Watership Down is a classic adventure novel, written by Richard Adams. It’s set in southern England and the story features a small group of rabbits who escape the destruction of their warren and seek a place to establish a new home, encountering perils and temptations along the way.

“Animals don’t behave like men,’ he said. ‘If they have to fight, they fight; and if they have to kill they kill. But they don’t sit down and set their wits to work to devise ways of spoiling other creatures’ lives and hurting them. They have dignity and animality.”
― Richard Adams, Watership Down

I first read Watership Down approximately ten years ago. It’ll always hold a special place in my heart. The rabbit characters are very sympathetic. Then, I loved the fact that the rabbits had their very own language called Lapine, and they also have their own religion and history. For example, the story of  El-ahrairah, the rabbit folk hero.

“You know how you let yourself think that everything will be all right if you can only get to a certain place or do a certain thing. But when you get there you find it’s not that simple.”
― Richard Adams, Watership Down

I guess it’s hard to write something such as Watership Down and for that I applaud the author. (I was saddened by the news of his passing last year.) I mean story featuring rabbits might sound a bit absurd at first. However, it’s far from absurd because of the well-thought story and the well-written characters as well as the serious tone the whole novel carries. I don’t know, in my experience, it’s something about the genre. If the story is told from the animal’s perspective or narrated by an animal, it eventually turns sad.
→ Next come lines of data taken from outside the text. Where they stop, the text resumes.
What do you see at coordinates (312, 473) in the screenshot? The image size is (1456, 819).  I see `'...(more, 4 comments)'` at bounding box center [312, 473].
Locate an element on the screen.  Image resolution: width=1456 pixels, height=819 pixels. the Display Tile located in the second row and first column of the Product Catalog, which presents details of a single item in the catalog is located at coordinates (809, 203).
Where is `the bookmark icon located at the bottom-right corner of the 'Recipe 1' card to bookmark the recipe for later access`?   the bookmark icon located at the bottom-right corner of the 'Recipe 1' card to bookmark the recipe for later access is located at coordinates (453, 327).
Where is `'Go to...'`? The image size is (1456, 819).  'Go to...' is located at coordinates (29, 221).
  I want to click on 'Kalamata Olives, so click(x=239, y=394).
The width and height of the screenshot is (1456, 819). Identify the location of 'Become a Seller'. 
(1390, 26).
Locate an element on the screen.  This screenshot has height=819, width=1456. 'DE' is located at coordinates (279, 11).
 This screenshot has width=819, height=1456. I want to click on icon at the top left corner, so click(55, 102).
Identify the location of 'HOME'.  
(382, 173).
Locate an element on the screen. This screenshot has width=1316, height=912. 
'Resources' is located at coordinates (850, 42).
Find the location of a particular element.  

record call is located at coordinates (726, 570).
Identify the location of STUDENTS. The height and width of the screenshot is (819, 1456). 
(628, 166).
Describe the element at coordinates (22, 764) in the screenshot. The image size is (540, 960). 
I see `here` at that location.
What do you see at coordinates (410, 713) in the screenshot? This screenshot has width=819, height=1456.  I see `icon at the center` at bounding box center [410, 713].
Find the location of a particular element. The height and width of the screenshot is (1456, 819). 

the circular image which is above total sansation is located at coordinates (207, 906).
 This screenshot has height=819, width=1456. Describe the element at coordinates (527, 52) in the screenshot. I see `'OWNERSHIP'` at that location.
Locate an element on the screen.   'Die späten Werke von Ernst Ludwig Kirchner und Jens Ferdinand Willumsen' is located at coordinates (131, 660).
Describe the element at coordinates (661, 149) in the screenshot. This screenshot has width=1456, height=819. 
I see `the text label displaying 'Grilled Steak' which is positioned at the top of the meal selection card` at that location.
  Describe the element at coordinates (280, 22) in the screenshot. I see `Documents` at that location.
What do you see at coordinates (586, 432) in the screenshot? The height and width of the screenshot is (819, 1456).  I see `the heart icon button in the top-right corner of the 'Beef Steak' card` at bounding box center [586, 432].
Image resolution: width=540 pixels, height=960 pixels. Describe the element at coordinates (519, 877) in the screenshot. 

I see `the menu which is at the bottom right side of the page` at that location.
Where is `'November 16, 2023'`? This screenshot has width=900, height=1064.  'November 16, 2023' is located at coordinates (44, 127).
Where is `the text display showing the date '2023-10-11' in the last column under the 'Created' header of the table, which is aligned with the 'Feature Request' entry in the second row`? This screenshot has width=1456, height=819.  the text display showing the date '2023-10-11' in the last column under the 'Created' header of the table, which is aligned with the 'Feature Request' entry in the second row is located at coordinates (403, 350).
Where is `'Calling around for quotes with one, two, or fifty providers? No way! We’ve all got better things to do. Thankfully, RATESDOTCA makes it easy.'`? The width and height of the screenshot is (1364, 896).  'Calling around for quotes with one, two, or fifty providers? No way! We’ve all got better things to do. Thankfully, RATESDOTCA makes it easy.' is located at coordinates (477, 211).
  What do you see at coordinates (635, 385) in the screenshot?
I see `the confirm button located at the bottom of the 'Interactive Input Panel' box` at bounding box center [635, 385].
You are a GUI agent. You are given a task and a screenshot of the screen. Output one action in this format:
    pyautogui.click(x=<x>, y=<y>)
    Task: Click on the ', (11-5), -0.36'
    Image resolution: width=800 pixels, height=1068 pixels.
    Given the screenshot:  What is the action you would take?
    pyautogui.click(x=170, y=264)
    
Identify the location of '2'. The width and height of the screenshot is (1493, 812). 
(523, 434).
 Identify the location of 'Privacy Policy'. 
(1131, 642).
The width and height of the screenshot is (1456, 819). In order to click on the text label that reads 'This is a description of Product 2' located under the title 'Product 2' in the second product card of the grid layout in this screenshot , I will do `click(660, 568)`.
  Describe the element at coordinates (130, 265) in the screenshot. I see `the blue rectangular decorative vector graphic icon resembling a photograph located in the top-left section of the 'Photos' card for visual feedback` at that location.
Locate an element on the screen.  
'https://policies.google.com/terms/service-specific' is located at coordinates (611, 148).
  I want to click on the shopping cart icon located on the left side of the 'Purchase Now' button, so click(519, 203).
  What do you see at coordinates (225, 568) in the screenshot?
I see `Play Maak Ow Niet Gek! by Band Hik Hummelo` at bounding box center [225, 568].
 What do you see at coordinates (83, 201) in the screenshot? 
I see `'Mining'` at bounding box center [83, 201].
“The rabbits mingled naturally. They did not talk for talking’s sake, in the artificial manner that human beings – and sometimes even their dogs and cats – do. But this did not mean that they were not communicating; merely that they were not communicating by talking.”
― Richard Adams, Watership Down

“I’d rather succeed in doing what we can than fail to do what we can’t.”
― Richard Adams, Watership Down

“Men will never rest till they’ve spoiled the earth and destroyed the animals.”
― Richard Adams, Watership Down

5/5 stars

(I suppose most of my reviews here have been four/five stars. I’m mostly only reviewing my favorite books, not every book I read because I don’t have time for it and I don’t see why bad books should deserve more attention)

Tips
1.
It’s quite a long book, nearly 500 pages and I think it gets really interesting only after couple of hundred pages so don’t give up on it right away. If you’re planning on buying this, I recommend buying  40th anniversary edition you can see in the pictures above. It’s just gorgeous.
2. 
I think this is a good book for everyone really. There are so many lessons you can learn by reading this: about the corruption of power and about compromises and about good leadership.  And I guess about how evil humans are but that there are always two sides to a coin.
3. 
If you love animal xenofiction, this one is for you and you’ll probably like other books by Richard Adams too, for example, The Plague Dogs and Traveller.
4. 
There’s a follow-up to Watership Down called Tales from Watership Down which Adams finished nearly 20 years after the first book. I warmly recommend reading it if you want to dive deeper into world Adams had created in this first novel.
5.
There’s an animated film and also tv series of Watership Down…both quite sad.

Have you read Watership Down? Thoughts?